**What the task requires:** Write out the following blog post about Lewis's review of Tolkien in full, keeping every word and mark unchanged.

**Source text:**
══════
The power of III

Summum ius summa iniuria--More law, less justice
--Cicero.

19 February 2011

CS Lewis' Review of "The Fellowship of the Ring" by JRR Tolkien

Actually, I came across this quote while reading Breitbart, an article in Big Hollywood section called: "Sanity and Sanctity: The ennobling fantasies of JRR Tolkien Part I"

CS Lewis is the author of The seven volume Chronicles of Narnia (emphasis added in quote below):

"[The Fellowship of the Ring] is like lightning from a clear sky. . . To say that in it heroic romance, gorgeous, eloquent, and unashamed, has suddenly returned at a period almost pathological in its anti-romanticism, is inadequate. . . Here are beauties which pierce like swords or burn like cold iron; here is a book that will break your heart. . . .
It is sane and vigilant invention, revealing at point after point the integration of the author’s mind. . . Anguish is, for me, almost the prevailing note. But not, as in the literature most typical of our age, the anguish of abnormal or contorted souls; rather that anguish of those who were happy before a certain darkness came up and will be happy if they live to see it gone. . . . But with the anguish comes also a strange exaltation. . . when we have finished, we return to our own life not relaxed but fortified….
Even now I have left out almost everything — the silvan leafiness, the passions, the high virtues, the remote horizons. Even if I had space I could hardly convey them. And after all the most obvious appeal of the book is perhaps also its deepest: “there was sorrow then too, and gathering dark, but great valour, and great deeds that were not wholly vain.” Not wholly vain — it is the cool middle point between illusion and disillusionment."

Hurin, wearing the Dragon helm of Dor-Lomin


I posted this here for a few reasons:
1. I love Tolkien and CS Lewis, and find their works "ennobling", inspiring, and spiritually uplifting.
══════
**Information given:**
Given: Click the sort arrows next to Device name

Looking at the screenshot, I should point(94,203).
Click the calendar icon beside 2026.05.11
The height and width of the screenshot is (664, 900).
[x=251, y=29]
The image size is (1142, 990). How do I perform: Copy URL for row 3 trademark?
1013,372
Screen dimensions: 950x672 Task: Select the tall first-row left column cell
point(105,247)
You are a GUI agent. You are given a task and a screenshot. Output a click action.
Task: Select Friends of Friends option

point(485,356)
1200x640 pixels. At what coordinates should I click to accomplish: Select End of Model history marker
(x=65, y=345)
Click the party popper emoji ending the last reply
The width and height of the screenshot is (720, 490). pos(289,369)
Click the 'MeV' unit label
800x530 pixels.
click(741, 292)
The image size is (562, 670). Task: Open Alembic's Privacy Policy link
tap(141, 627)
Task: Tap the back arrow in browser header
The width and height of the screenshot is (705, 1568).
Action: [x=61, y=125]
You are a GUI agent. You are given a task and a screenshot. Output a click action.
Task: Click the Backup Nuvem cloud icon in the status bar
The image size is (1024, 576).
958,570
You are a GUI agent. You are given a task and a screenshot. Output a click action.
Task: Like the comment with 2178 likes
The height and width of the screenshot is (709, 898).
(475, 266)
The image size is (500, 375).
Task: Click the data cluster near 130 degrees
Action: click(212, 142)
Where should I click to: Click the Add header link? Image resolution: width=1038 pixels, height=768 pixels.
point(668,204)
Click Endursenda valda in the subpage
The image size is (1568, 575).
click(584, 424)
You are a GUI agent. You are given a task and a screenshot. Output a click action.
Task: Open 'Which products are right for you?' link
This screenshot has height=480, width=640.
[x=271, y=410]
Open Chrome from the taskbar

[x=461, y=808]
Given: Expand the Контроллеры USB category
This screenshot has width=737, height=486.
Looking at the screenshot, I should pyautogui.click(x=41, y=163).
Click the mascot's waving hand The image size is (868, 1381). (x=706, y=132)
══════
**Written answer:**
The power of III

Summum ius summa iniuria--More law, less justice
--Cicero.

19 February 2011

CS Lewis' Review of "The Fellowship of the Ring" by JRR Tolkien

Actually, I came across this quote while reading Breitbart, an article in Big Hollywood section called: "Sanity and Sanctity: The ennobling fantasies of JRR Tolkien Part I"

CS Lewis is the author of The seven volume Chronicles of Narnia (emphasis added in quote below):

"[The Fellowship of the Ring] is like lightning from a clear sky. . . To say that in it heroic romance, gorgeous, eloquent, and unashamed, has suddenly returned at a period almost pathological in its anti-romanticism, is inadequate. . . Here are beauties which pierce like swords or burn like cold iron; here is a book that will break your heart. . . .
It is sane and vigilant invention, revealing at point after point the integration of the author’s mind. . . Anguish is, for me, almost the prevailing note. But not, as in the literature most typical of our age, the anguish of abnormal or contorted souls; rather that anguish of those who were happy before a certain darkness came up and will be happy if they live to see it gone. . . . But with the anguish comes also a strange exaltation. . . when we have finished, we return to our own life not relaxed but fortified….
Even now I have left out almost everything — the silvan leafiness, the passions, the high virtues, the remote horizons. Even if I had space I could hardly convey them. And after all the most obvious appeal of the book is perhaps also its deepest: “there was sorrow then too, and gathering dark, but great valour, and great deeds that were not wholly vain.” Not wholly vain — it is the cool middle point between illusion and disillusionment."

Hurin, wearing the Dragon helm of Dor-Lomin


I posted this here for a few reasons:
1. I love Tolkien and CS Lewis, and find their works "ennobling", inspiring, and spiritually uplifting.